[DATASET RECORDS Boundary: Start]

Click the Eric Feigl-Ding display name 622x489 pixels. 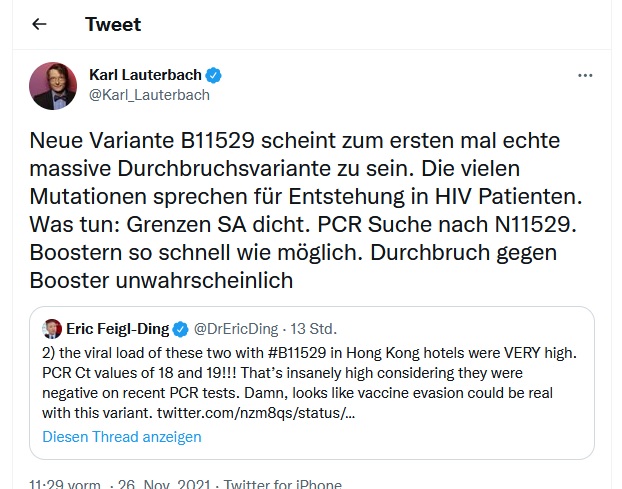pos(118,328)
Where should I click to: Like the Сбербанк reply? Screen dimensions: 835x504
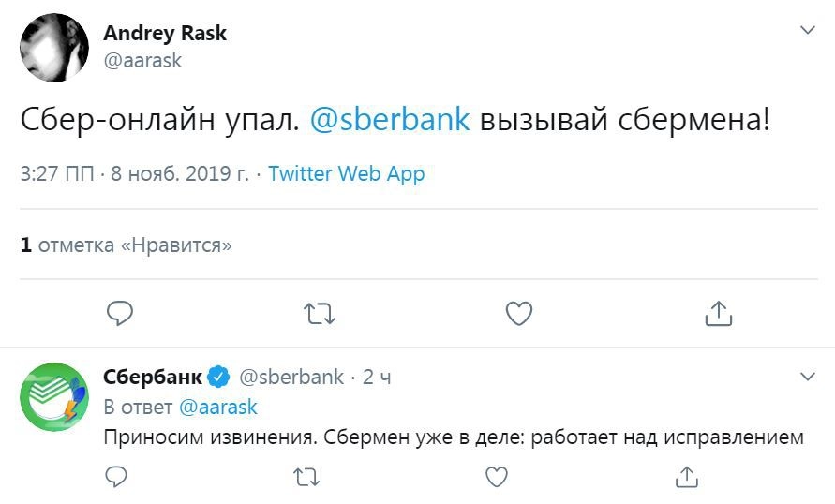click(496, 477)
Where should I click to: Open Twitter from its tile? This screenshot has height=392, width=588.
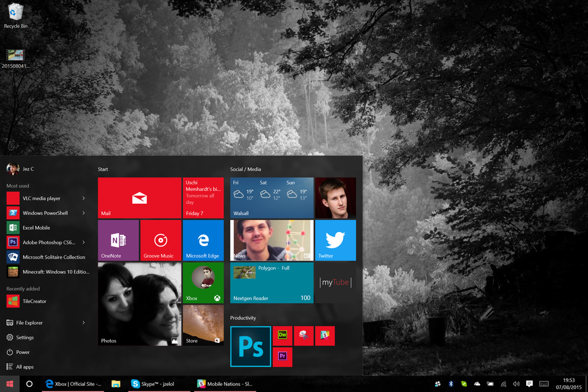(335, 240)
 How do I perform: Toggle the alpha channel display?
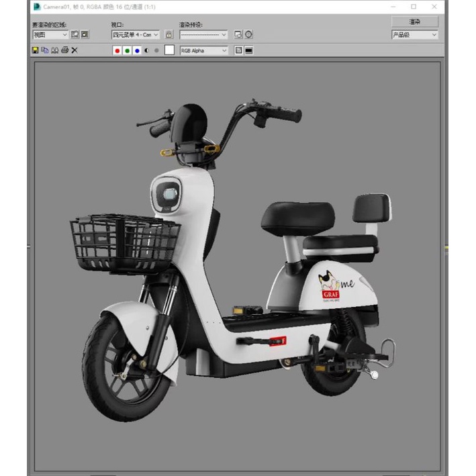147,50
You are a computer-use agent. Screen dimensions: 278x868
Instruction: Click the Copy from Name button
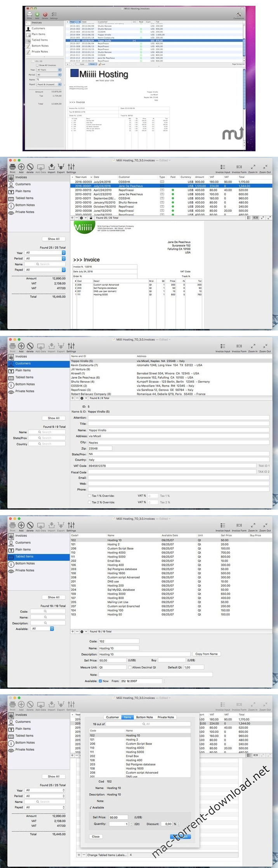(206, 654)
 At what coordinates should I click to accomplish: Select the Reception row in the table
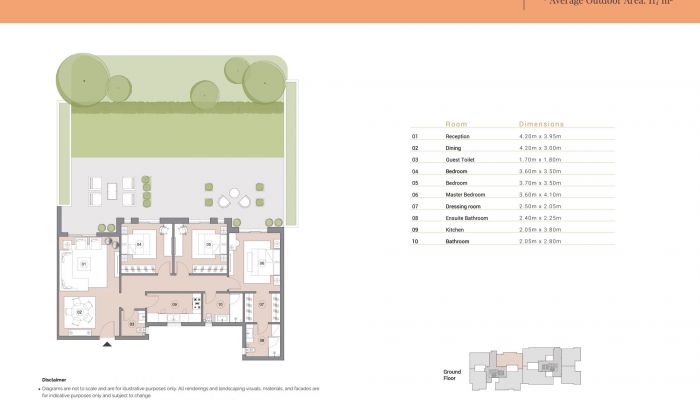coord(512,136)
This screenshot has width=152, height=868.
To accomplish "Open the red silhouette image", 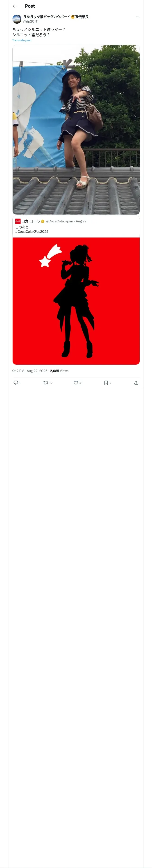I will [76, 301].
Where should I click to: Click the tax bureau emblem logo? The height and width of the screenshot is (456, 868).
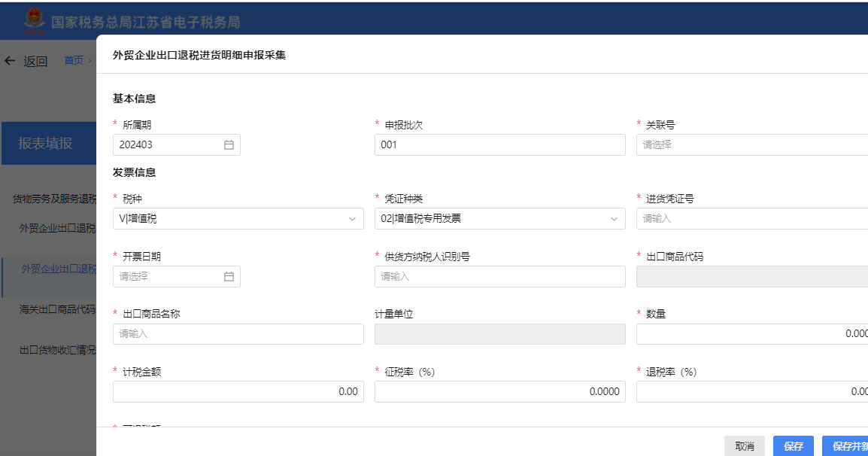33,22
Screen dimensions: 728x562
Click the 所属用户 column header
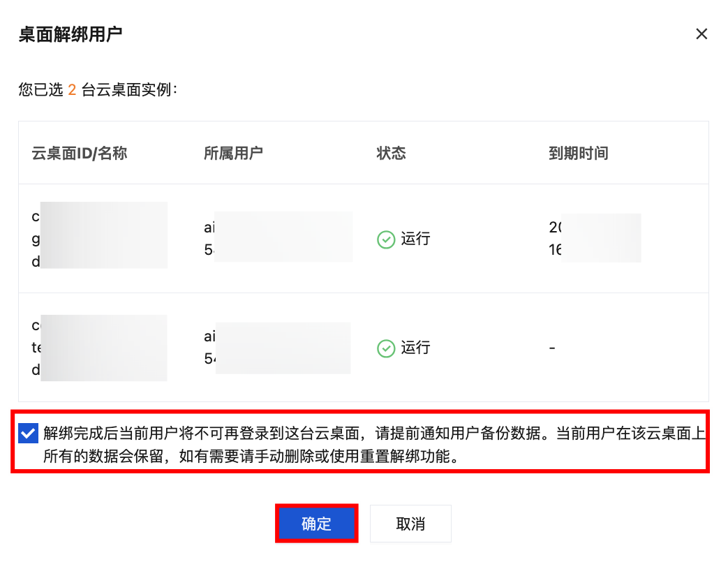233,154
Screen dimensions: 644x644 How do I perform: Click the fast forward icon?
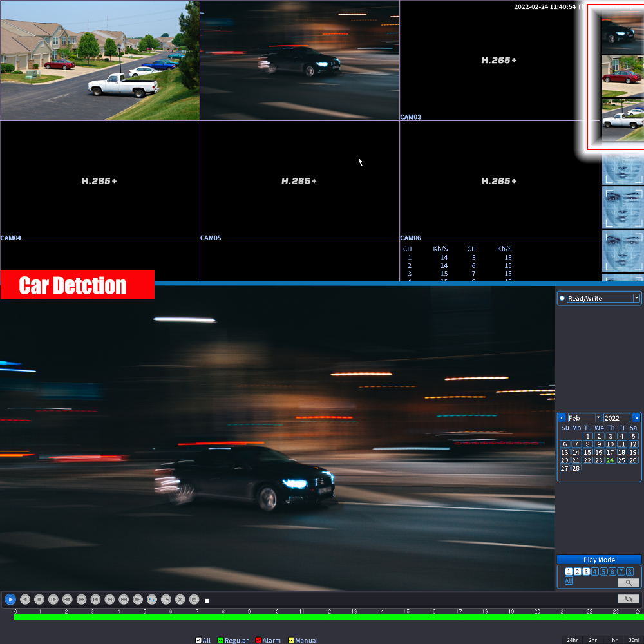coord(81,600)
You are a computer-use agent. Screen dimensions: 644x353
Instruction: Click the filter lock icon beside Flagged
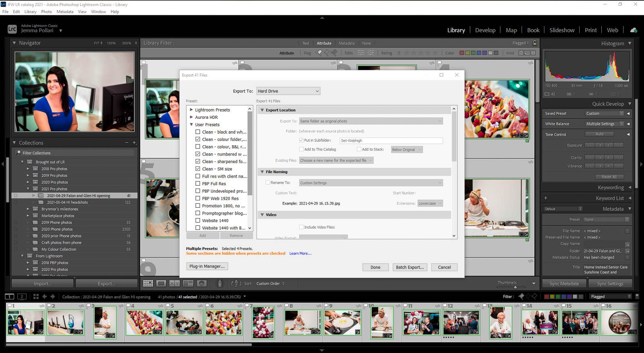(x=535, y=43)
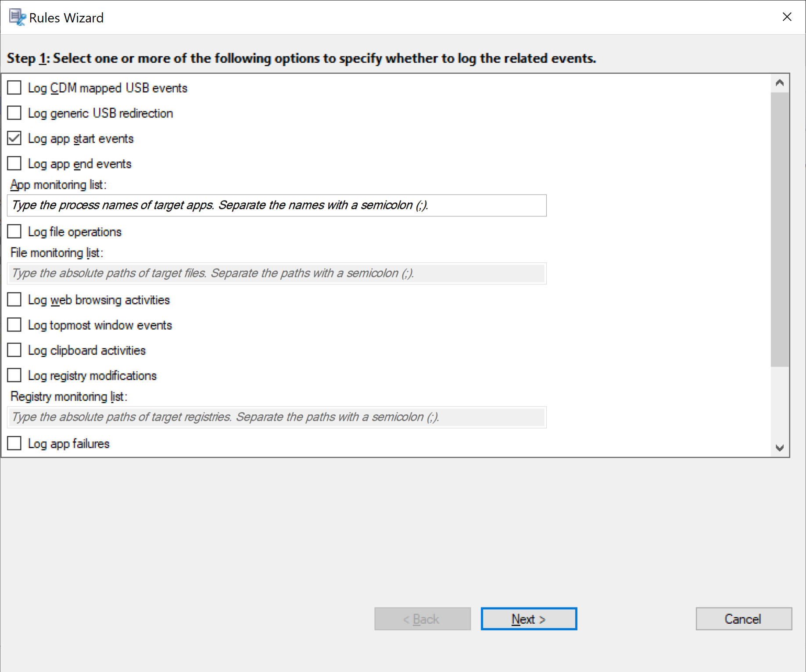Click the vertical scrollbar thumb
The width and height of the screenshot is (806, 672).
780,228
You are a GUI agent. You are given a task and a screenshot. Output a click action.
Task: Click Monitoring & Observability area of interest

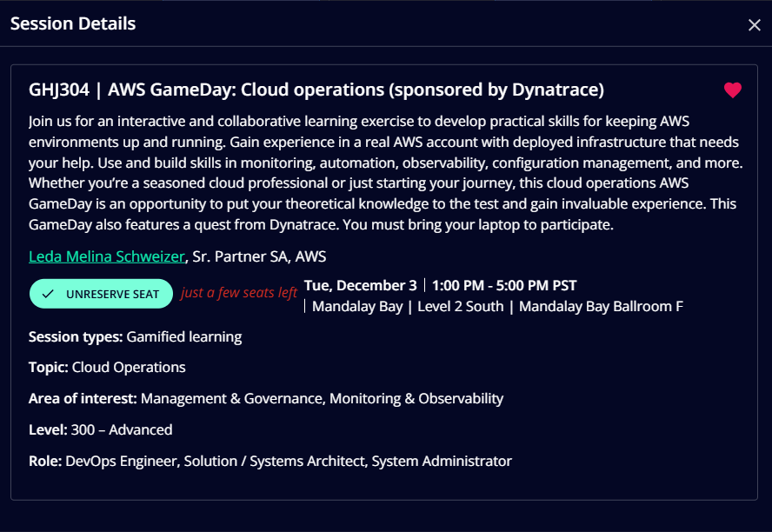pyautogui.click(x=416, y=399)
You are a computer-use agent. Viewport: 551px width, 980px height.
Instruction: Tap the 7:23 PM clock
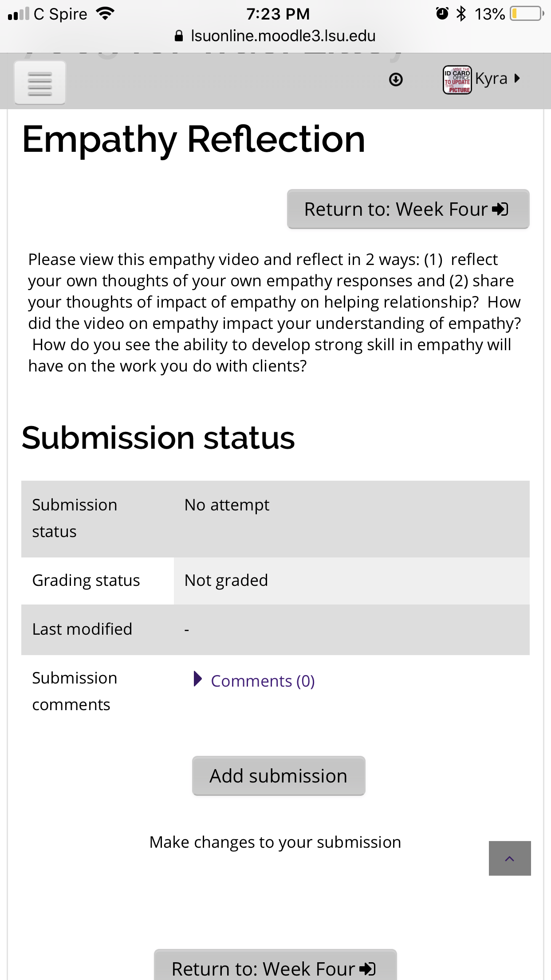coord(278,14)
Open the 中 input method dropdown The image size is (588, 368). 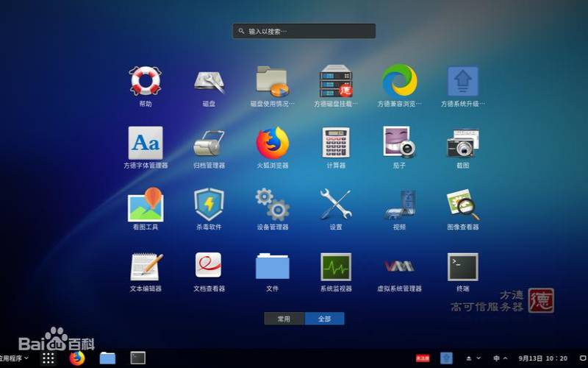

[DATASET RECORDS Boundary: End]

Which lines in the records above contain the string "agent"? Copy them.

You are a computer-use agent. Screen dimensions: 278x868
You are a computer-use agent. Screen dimensions: 644x353
You are a GUI agent. You are given a task and a screenshot. Output a click action.
You are a computer-use agent. Viewport: 551px width, 980px height.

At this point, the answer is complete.